To them this emptiness is to be filled up with slavishly-copied fashion and faiths; the notion that theirs was sabotaged at some point and to revisit the past which is almost gone from the surface of mankind history hardly occurs, believe me they know a more about the Harappan than their own and those nationalists who have been hollering that the region is in danger never feel that this is unacceptable. 


Their hollering is loud and clear as far as there is some Sekmai wine and duck curry; they just can't translate into reality what they have parodied. This bold conduct, which demands brevity from a people, is to be done by others, outsiders, who come to them saying " Oh, you are a brave people, but please finish mopping the floor soon." We say, praise the fool and make him eat charcoal tablets.
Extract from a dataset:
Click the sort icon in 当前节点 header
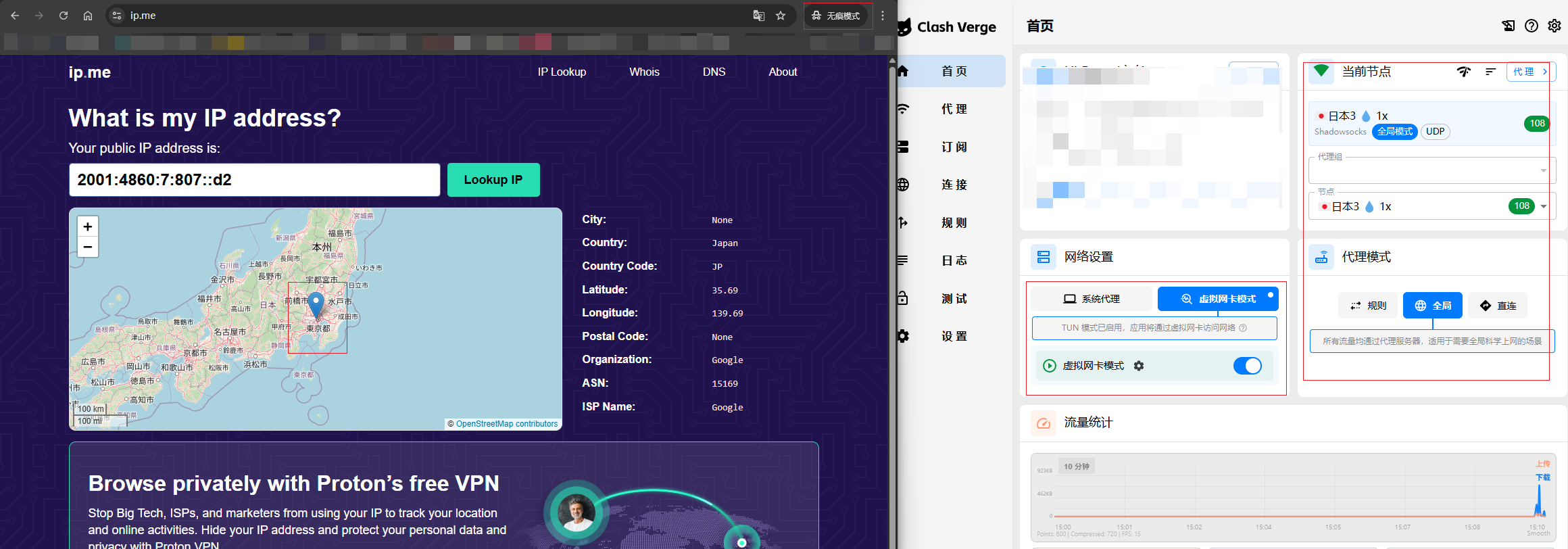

There is nothing for them at home and there won't be any, how could you expect food from a kitchen where there is neither fire nor anything to cook? And if the houses stink and the roofs are leaking, whose fault is it, anyway? Other might have sneaked in to cause the damage, are you not prepared for that when you like flaunting your " a brave people" image.
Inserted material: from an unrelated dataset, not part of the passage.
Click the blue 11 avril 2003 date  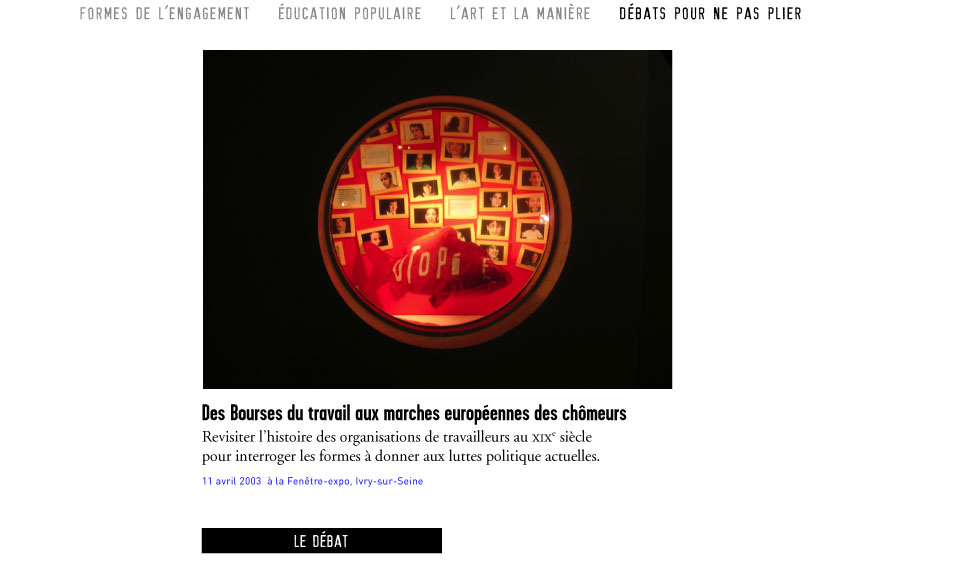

The degreed-people in Tamu-bought-clothes-photographed-at-malls will away be at the periphery in those cities where they are, a pat on the shoulder by his boss is as good as being picked up from the gutter and put in a Mercedes car. And when you engaged them in a mind-wrecking discussion they would turn their heads to look for one Kegeh tree in the entire treeless area and this kegeh man who hasn't lived in the place in the last twenty years dispenses all the irrelevant. 
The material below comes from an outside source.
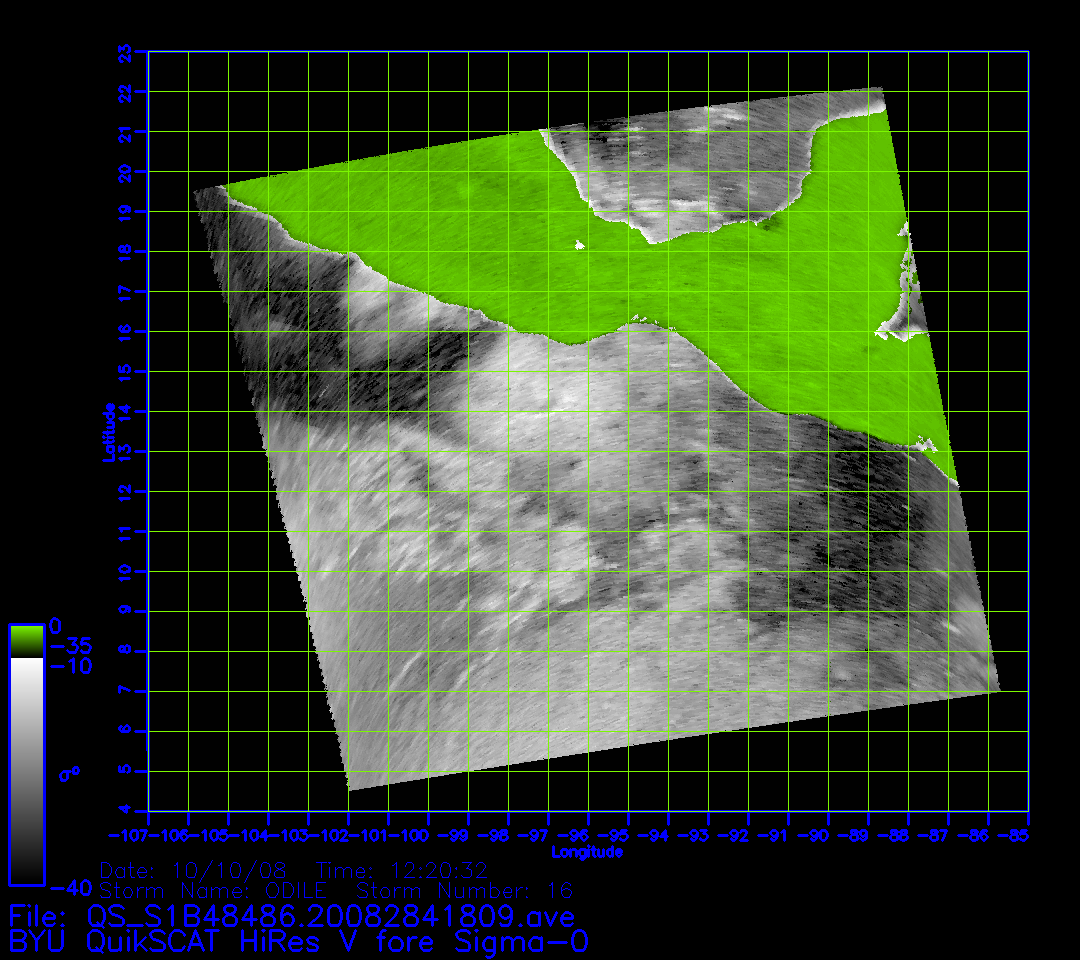Click the -10 color bar label

[70, 667]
Jina finds the man who hasn't been home in twenty years too full of himself, others archaic ,let alone those at home without any jobs and eking a life in that nasty playground of malice. There is hardly anyone who can match her in the mastered language, nor any man who can correct her and give her the pictures of some place like London instead of an Imphal man dreaming to get to Mumbai. So, to interact with anyone from her place in her own language is to do something very stupid, but she is compelled to when he does the inevitable, talking to her parents, who have begun to be proud of her, talks in pidin Meiteilon. This is what education has done to her.

In a way her life is perfect and the perfection is revealed when one takes a closer look at certain conducts: when someone from home calls while she is in the company of her "hubby" and his circle,  she answer in English and always says, "I'll call back". She does this because she doesn't have a the confidence to holler on the phone like a Japanese lady in downtown New York. In one gathering she and her educated friends were asked to come in traditional costumes; she showed up in silk saree, since the notion of walking about in striped and embroidered phanek would be look too " out of the place." 


Again in another gathering there was the talk that educated people in her circle of cooking indigenous food. She steamed momos and fried some pasta. She didn't want to lose her face with the smell of fermented fish and colourless Iromba


But at times, she secretly craved for them. She would secretly ask someone to do her bidding. In a pink sarong and embroidered blouse in the company of her detached friends she could be that fermented fish-loving-finger-licking-lady while having iromba. Why can't she live her real life in the presence of others?   

When she looks back the past is filled up with Harappan and Egyptian, and if she were to talk about them she would do so in other's language. Her present is to live what has been defined for her and the future is what is already predicted by others through their prisms.  So, she is a mere beautiful body led through other's tunnel and when opens her eyes she is in front of another world. Where is her world, though?